Brief: Which lines of the data contain the string "dimensions"? Copy every one of them.

══ Data for this exercise ══

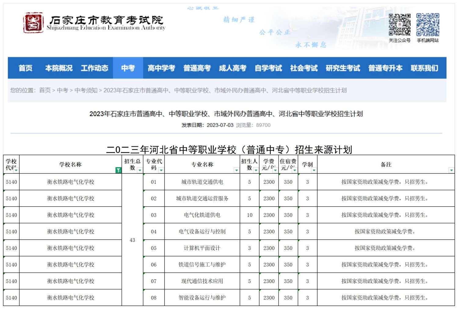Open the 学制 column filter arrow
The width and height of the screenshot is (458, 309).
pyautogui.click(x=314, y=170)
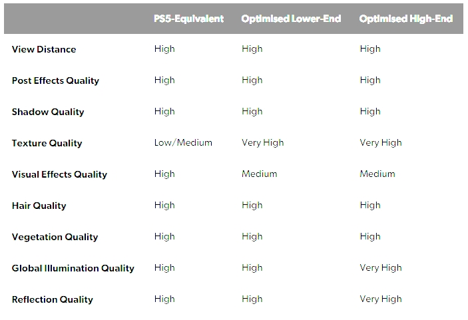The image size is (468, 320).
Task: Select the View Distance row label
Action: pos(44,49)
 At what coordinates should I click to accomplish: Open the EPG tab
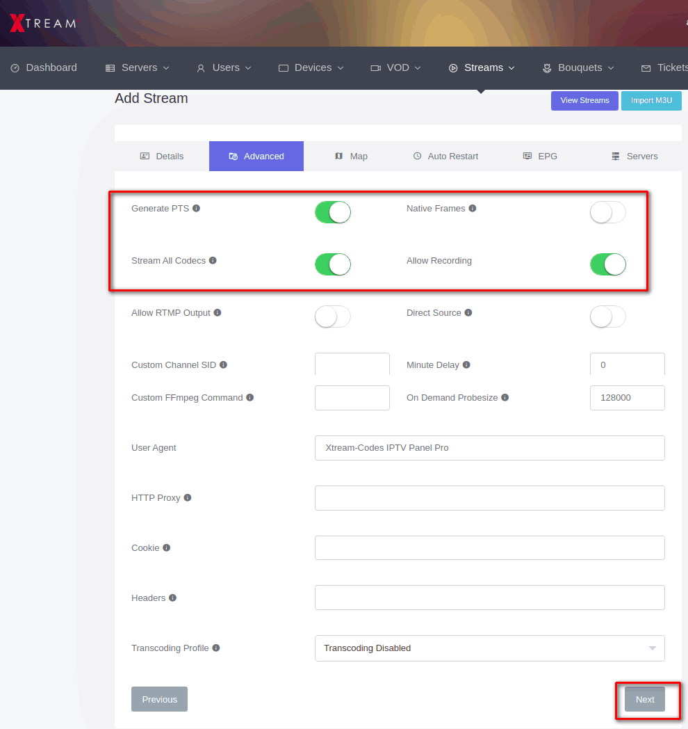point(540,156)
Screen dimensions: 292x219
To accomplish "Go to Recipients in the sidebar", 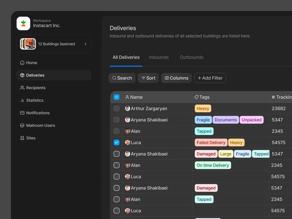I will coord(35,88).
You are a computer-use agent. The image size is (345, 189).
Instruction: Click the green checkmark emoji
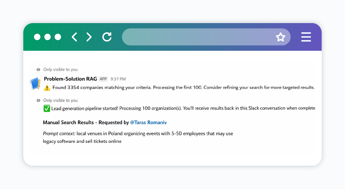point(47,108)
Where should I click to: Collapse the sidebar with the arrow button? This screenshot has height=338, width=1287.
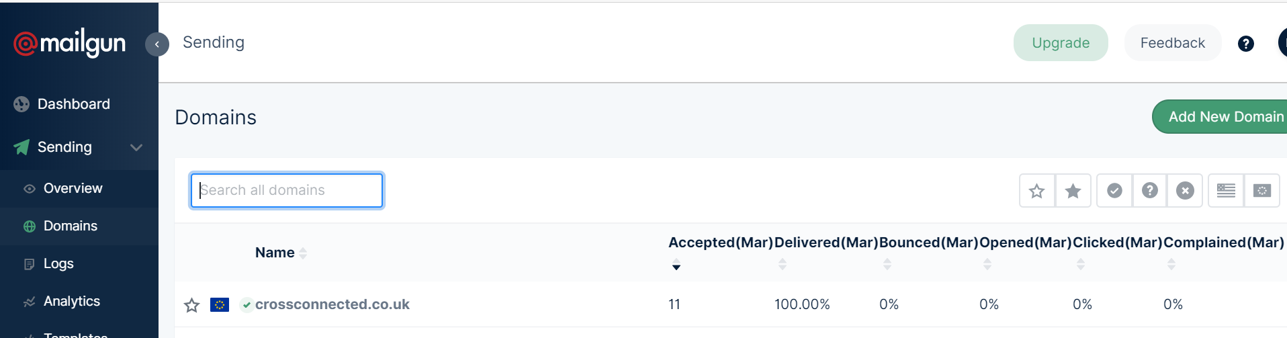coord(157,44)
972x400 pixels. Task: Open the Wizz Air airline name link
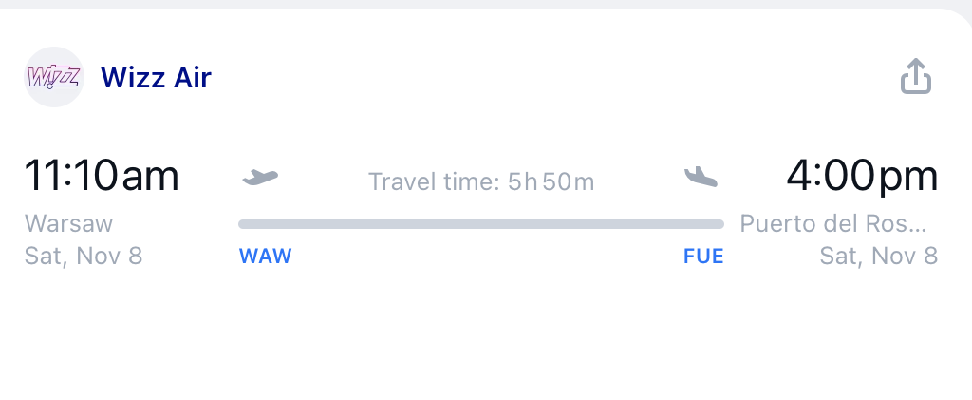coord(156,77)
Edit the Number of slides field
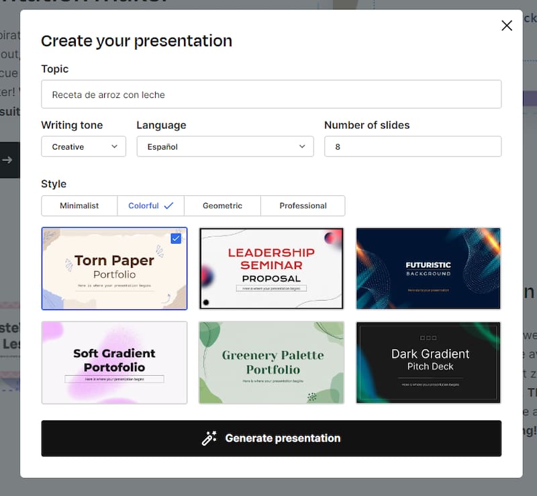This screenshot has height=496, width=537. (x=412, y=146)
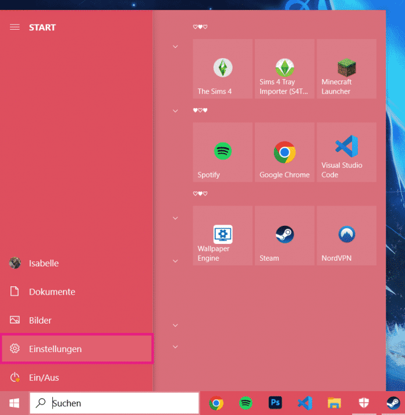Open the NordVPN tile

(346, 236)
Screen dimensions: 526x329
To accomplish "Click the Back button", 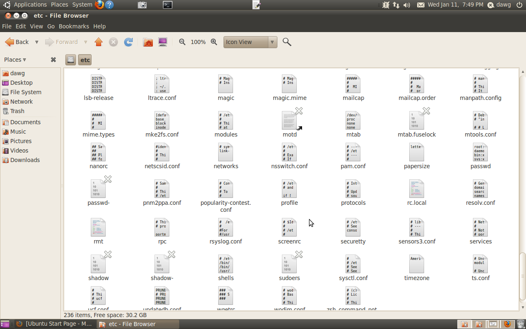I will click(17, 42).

═══

Solved exercise:
Screen dimensions: 292x219
Screen dimensions: 526x329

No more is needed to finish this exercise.